Your chosen fund may have a dirt cheap Total Expense Ratio (TER ), but if it lags its index by 2% a year then you’re paying a lot more for it than you realise.
No tracker perfectly delivers its benchmark’s returns. Tracking error is the measure that’s commonly used to describe and compare this deviant behaviour.
Yet the investment gods are cruel, and currently you’ll be hard-pressed to find many fund providers or independent investment sites queuing up to offer you tracking error data that can be meaningfully compared across all funds.
Try tracking difference
So when you’re choosing  between trackers, you’re better off using a simpler measure that’s easier to find and use. Some call it tracking deviation, some call it trailing returns, and yet others call it tracking difference.
What we do know is that it’s a simple comparison of:
Total fund return Vs. total benchmark index return
If the Global Llama Volatility ETF (LAME) returns = 1%
And, its benchmark Llama Vol index returns = 2%
Then tracking difference = 1%
Whatever the TER  says, that tracking difference provides a far more accurate description of the cost of owning that fund.
Check the tracking difference over:
- 1 year (minimum)
- 3 years (better)
- 5 years+ (you’ll be lucky)
- A cumulative basis
Given the explosion of new trackers launched in this country over the past couple of years, it’s a struggle to find even three years of data to rub together for the average fund, so consider my wishlist as more of a forward-looking statement.
There are plenty of pitfalls to trap the unwary investor seeking a simple tracking difference reading:
- Make sure you’re checking like with like. The comparison is only meaningful if you’re pitting the tracker’s performance versus the actual index it tracks. You’ll find that information on a fund’s factsheet.
- Data from Morningstar or Trustnet can be used but should be treated with caution as they regularly use the wrong index to benchmark a fund.
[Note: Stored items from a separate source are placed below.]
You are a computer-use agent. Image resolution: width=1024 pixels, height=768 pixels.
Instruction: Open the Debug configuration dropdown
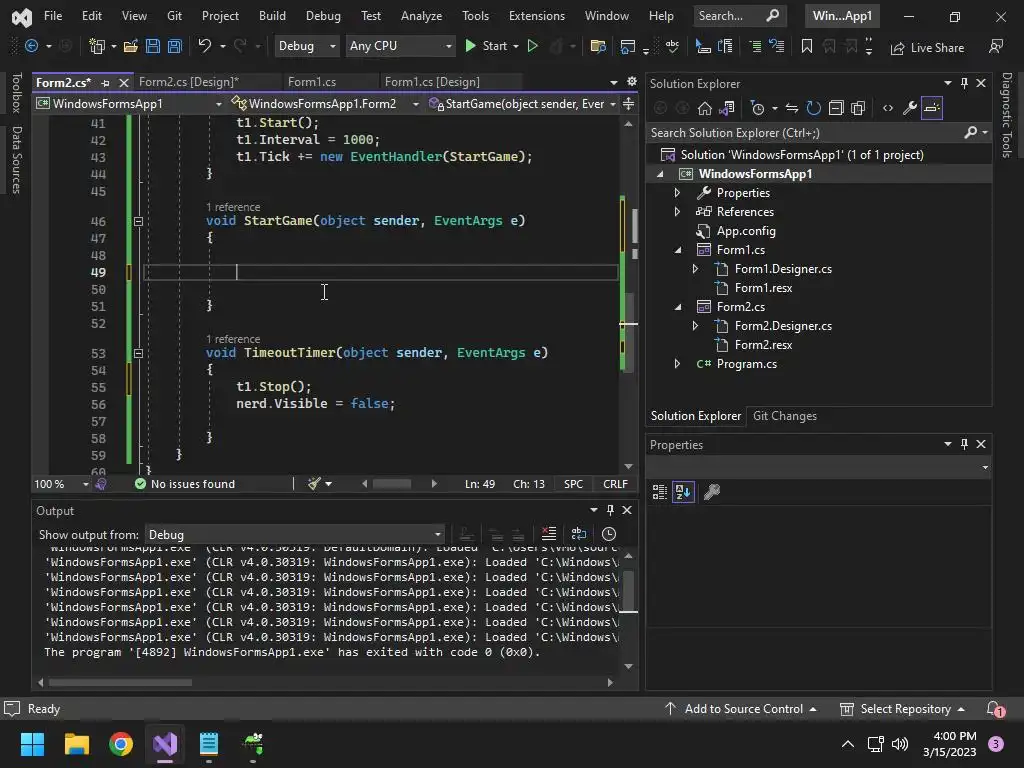point(305,46)
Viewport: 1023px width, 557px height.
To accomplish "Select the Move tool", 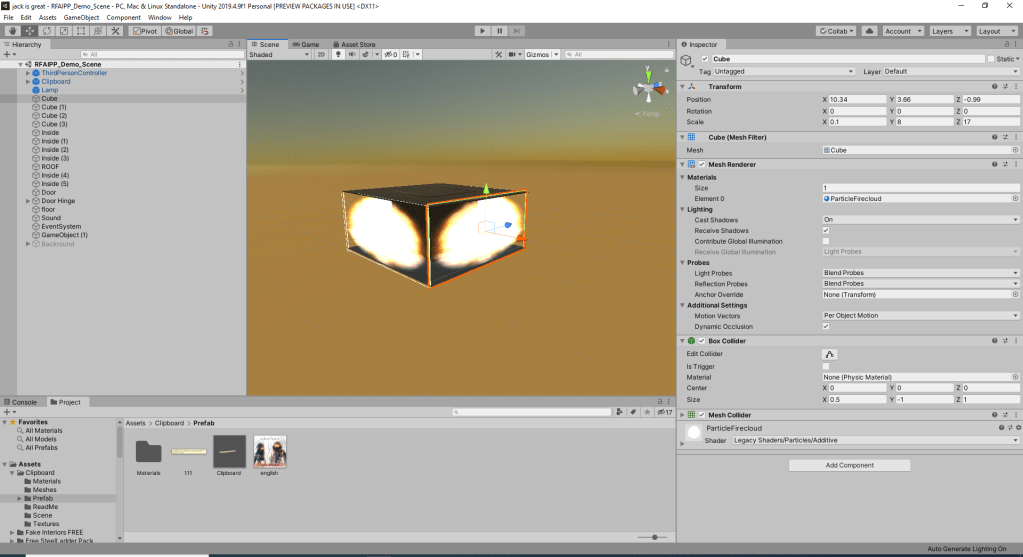I will pyautogui.click(x=29, y=31).
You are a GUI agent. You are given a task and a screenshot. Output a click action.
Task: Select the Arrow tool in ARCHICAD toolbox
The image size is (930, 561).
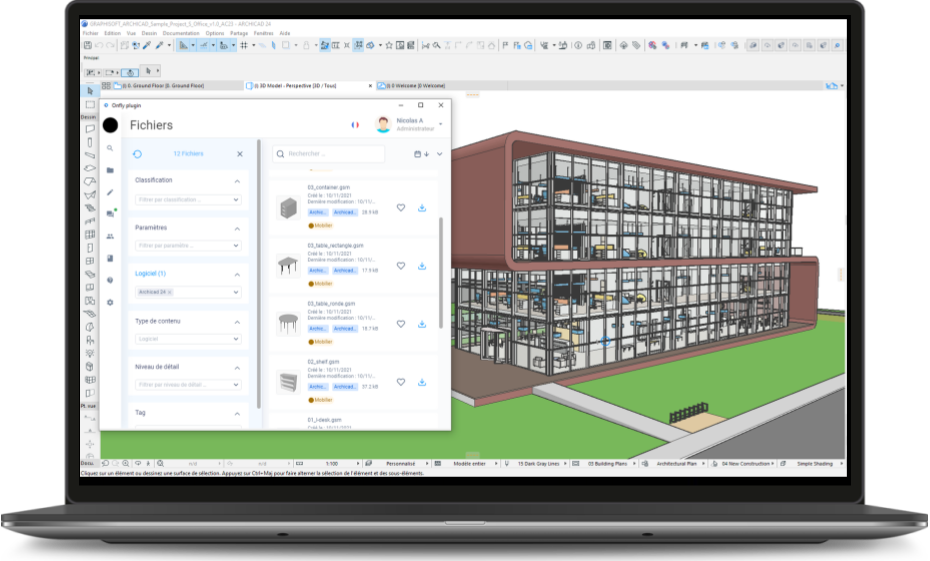pyautogui.click(x=90, y=91)
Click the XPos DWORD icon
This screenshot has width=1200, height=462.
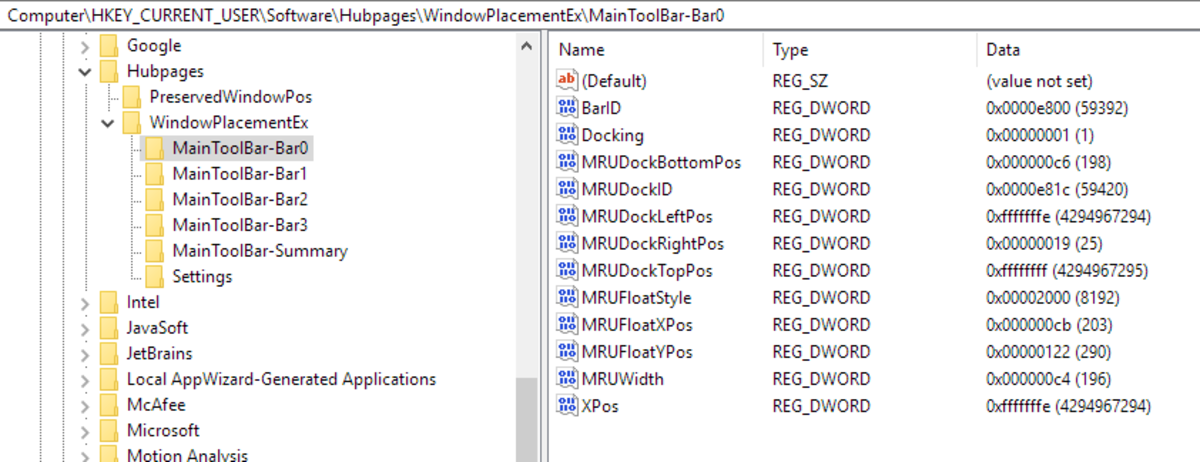pyautogui.click(x=567, y=405)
Even a fund as straightforward as HSBC’s FTSE All-Share index fund is compared against the FTSE 100 by Morningstar .
- You can chart your tracker against one of the more common indexes on Google Finance, Trustnet, or Yahoo Finance, but if the benchmark index is more unusual then these sites won’t enable you to dial up the right data.
- Beware there can be a few different versions of the same index. Check whether your fund is meant to hug the Total Return version, or the Price Return incarnation.
So where do I turn?
The best source I’ve found to make tracking difference comparisons are the fund factsheets. They generally show the last 1-3 years performance against the correct index (assuming the fund’s been around that long), as well as cumulative performance.
Watch out for product providers who present this information before management fees. Comparing a tracker’s return against its index before subtracting a dirty great TER gives a misleading impression of how well the fund is doing and, more importantly, how well it will really do for you.
When comparing similar funds:
Choose the fund with the lowest tracking difference over as long a time period as possible.
The larger the performance gap between fund and index, the more flawed the product is. Even a tracker that’s trouncing its index is no cause for celebration. Trackers are designed to match the market, not beat it, so deviant performance simply shows the product isn’t to be relied upon over the long-term.
Chances are that the funds with the lowest TERs  will also be the ones with the lowest tracking difference. But if you face a choice between a fund with a low TER and one that’s cheaper after tracking difference, then I’d plump for the latter.